The SMART (Self-Monitoring Analysis and Reporting Technology) technology was first proposed in the ATA-3 standard and was jointly developed by Quantum and Compaq. It is used to monitor the working status of hard drive and can automatically monitor the working status of hard drive through the motherboard BIOS. Although SMART has a unified reporting standard for mechanical hard drives, it does not include solid state drives, therefore SSD SMART parameter settings are not consistent between manufacturers. This will result in error messages being displayed when accessing SSD SMART data with test programs or other drives. Generally, programs that access SMART data (e.g. diskinfo, HD tune, etc.) default to reporting HDD status, since some of the SSD attributes overlap with HDD.

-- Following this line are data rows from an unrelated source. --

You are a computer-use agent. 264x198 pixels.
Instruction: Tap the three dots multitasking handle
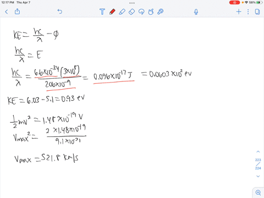[132, 3]
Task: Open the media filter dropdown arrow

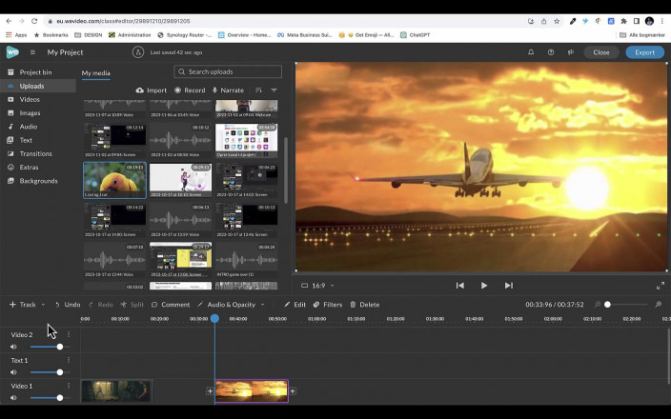Action: (x=274, y=90)
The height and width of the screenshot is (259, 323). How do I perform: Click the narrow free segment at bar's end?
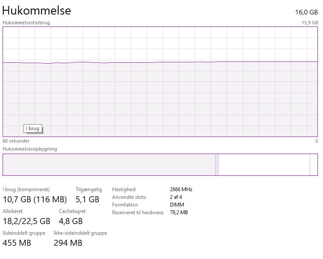point(314,165)
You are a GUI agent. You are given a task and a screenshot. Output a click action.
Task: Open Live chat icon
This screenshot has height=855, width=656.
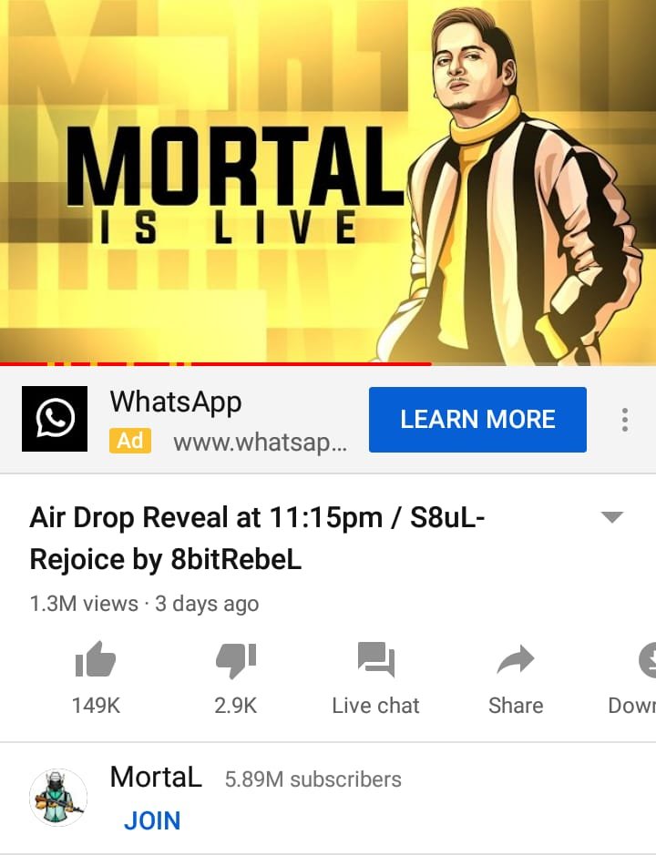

As an example, in the following diagrams the ID05 attribute for normal HDD is defined as “Reallocated Sector Count”, however for SSD the ID05 is defined as “retired block count”, which is fundamentally different.
ID05 attribute for HDD
ID05 attribute for SSD
The test program will use the default “Reallocated Sector Count” value to access the raw data from the device (retired block count), and when the raw data exceeds the range of values defined by the program, a warning message will be displaced. The data accessed by test programs currently available online is not indicative of the drive’s actual status; even the diagnostic software released by the SSD manufacturer is not suitable for use with other manufacturers’ SSDs, since each vendor defines SSD attributes differently. Therefore, the SMART data does not accurately reflect the SSD service life and drive usage status.